[JOB A] Repeat the rows exactly as they appear, from the line containing "Screen dimensions: 670x403" through the end of the rows, and leave the pictures out.

== DOCUMENT TEXT ==

Anecdotes gonna Anecdote

Recently, I was tasked with refactoring a Python script that was taking about 20 hours to run. I was wondering how much data was being processed in order for a job to take that long to run, it must have been dozens of terabytes of data or highly complex computations running on a small ec2 instance out there. Well, come to find out it's running on a i4.16xlarge machine. That's 64vCPU and 512Gb of RAM! So, this means that the data source they are pulling from must be I/O constrained, right? Again, not the issue. It was a sharded, read-replica Postgres instance that could eat up any load that was thrown at it, especially given its production criticality. So, the source will let you read data as fast as you ask for it, and the queries when you filtered for the unique ID were blazingly fast. My next thought was "whoever wrote the script must really not know what they are doing". So I dove into the code base... pure Python written by 2 very talented Software Engineers that were using optimizations in Python that looked like they were straight out of the "Fluent Python" book, this Python was far better than anything I could have hope to write. So, the machine is large enough, the source is fast enough, the code is optimized enough, how the hell am I supposed to speed up this code?

"Just refactor to Rust, bro!"

===
== TASK INPUTS ==

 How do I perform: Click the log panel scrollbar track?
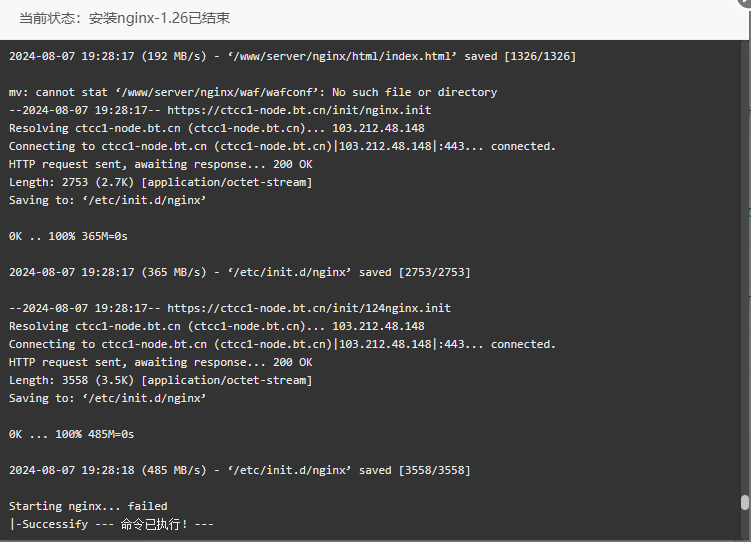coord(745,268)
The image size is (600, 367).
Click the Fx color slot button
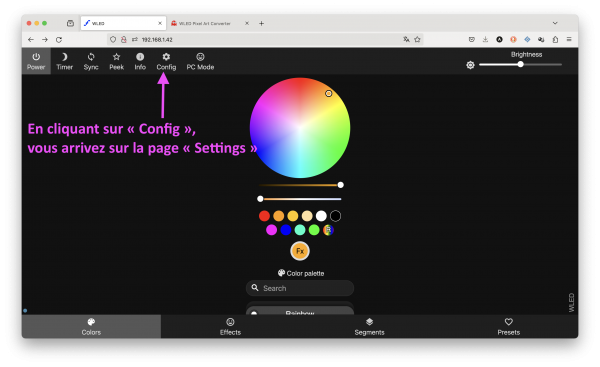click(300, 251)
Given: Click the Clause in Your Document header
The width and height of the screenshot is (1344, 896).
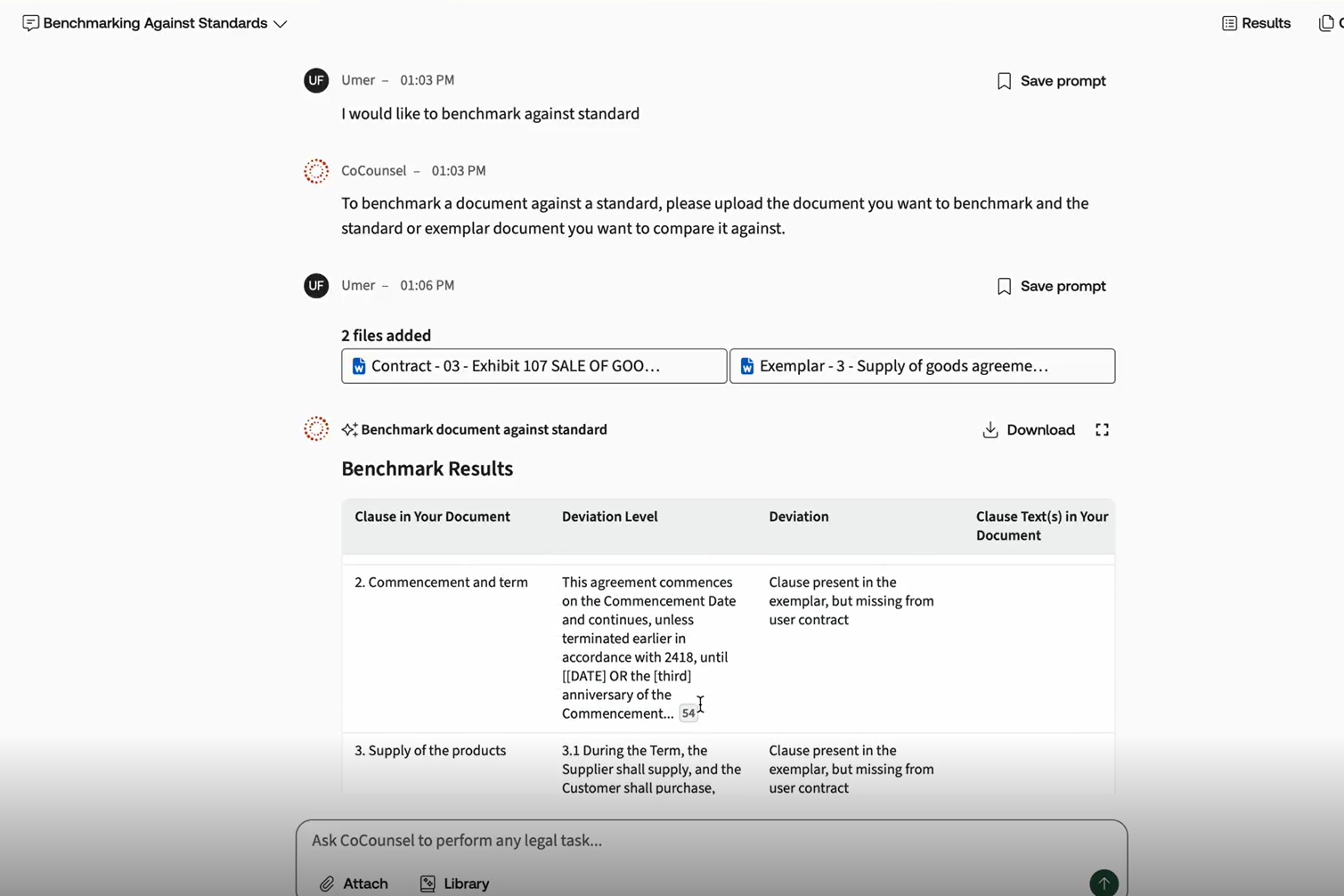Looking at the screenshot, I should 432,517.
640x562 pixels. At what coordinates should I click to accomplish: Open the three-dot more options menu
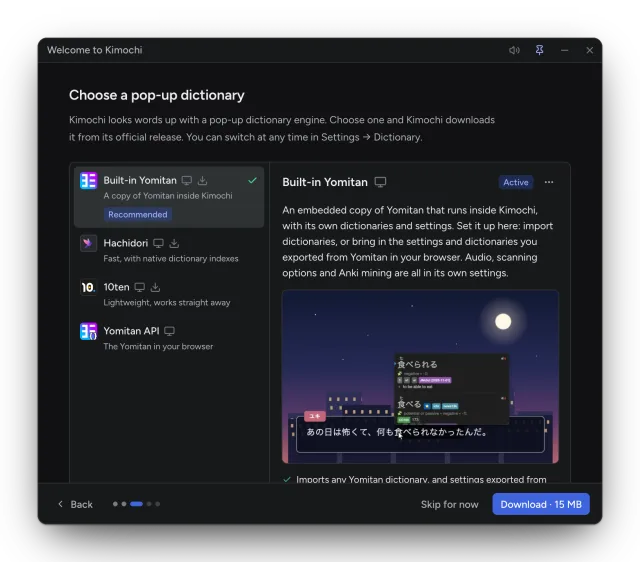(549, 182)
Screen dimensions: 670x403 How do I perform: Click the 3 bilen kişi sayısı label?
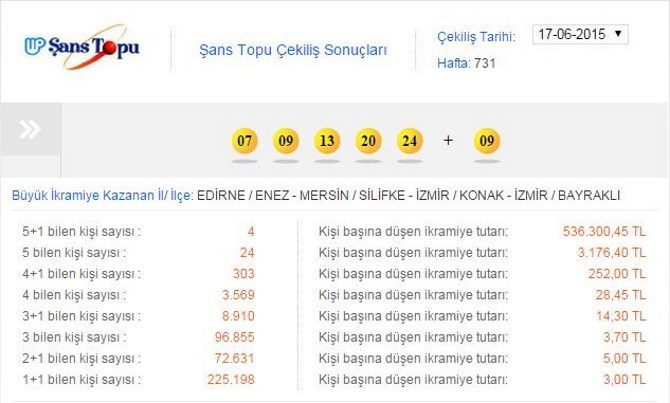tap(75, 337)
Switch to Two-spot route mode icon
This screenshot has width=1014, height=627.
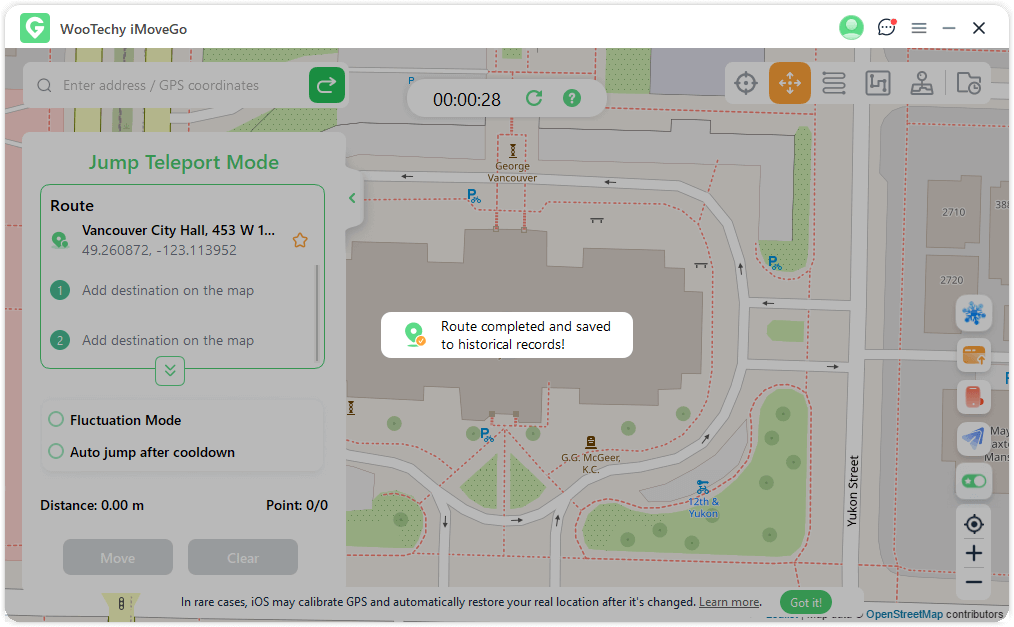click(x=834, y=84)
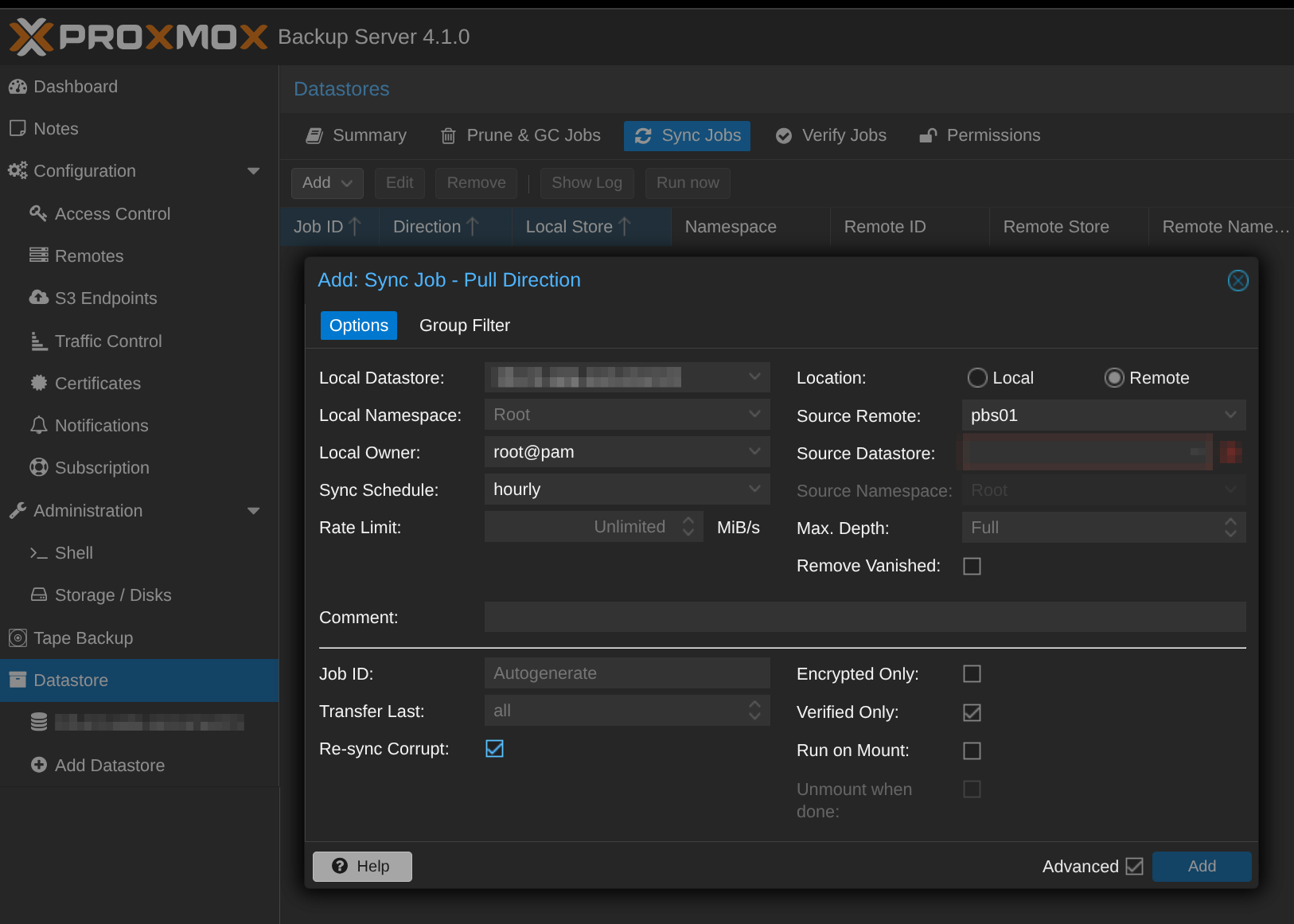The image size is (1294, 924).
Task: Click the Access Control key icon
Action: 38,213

===

[JOB B] Write what comes next in the account of refactoring the slow Python script, picking up from its last line.

[EXERCISE RESULT A]
Screen dimensions: 670x403 How do I perform: Click the 3 bilen kişi sayısı label?
tap(75, 337)
Switch to Two-spot route mode icon
This screenshot has width=1014, height=627.
click(x=834, y=84)
The image size is (1294, 924).
Task: Click the Access Control key icon
Action: 38,213

[EXERCISE RESULT B]
Enter stage right, meme 2. I needed to move this data that was growing at an exponential rate and quickly to our analytics warehouse, but how? I had been learning some Rust and C in my spare time out of curiosity and decided "Screw it, I'll meme this project, we are refactoring to Rust". I was prepared for this to take weeks, fighting the borrow checker, dealing with lifetime errors, "map error, trait does not exi...", refactoring newb shoddily written Rust code so it could maybe see a 20% speed boost over its Python counterpart. Writing Rust actually wasn't that bad. I know I wasn't writing it as "idiomatically" as I should, but hey I could always clean it up later.

Well, roughly 1.2k lines of poorly written, beginner Rust code later... that Python script that was taking 20 hours to complete, ran in.....drum roll...... 45 minutes on Rust. How, idk? Clones everywhere, poorly optimized data structures, using sqlx and Tokio crates incorrectly, but Rust was just faster. My boss was impressed, but I wasn't, I felt like some type of fraud, could it really be that easy? I asked to spend more time cleaning the code, but everyone was just happy that they could get the data quickly.

What's going on?

As someone who just had a passing interest in systems languages, I was now hooked on systems programming for Data Engineering. It just kind of clicked "Why not use the most performant languages to support the largest and most cumbersome data processes within a business?" The Data Engineering community seems to be stuck on Python and Pandas.

Before I explain what I think is happening I mean no disrespect to Business Intelligence, Data Analysts, and Data Engineers. This has just been my experience working at several different companies, and one of those being in FAANG. I am not from a Computer Science or Software Development background. My degree was in Aviation Technology, I have more credentials to be a pilot and aircraft mechanic than a Software Engineer, but I noticed a lot of my colleagues from the BI space normally have a trajectory of Analyst -> BI -> Data Engineer. Meaning, most Data Engineers I have run into have only ever worked within Python and have never really needed to understand the machine on a more granular level than "code goes in, number comes out".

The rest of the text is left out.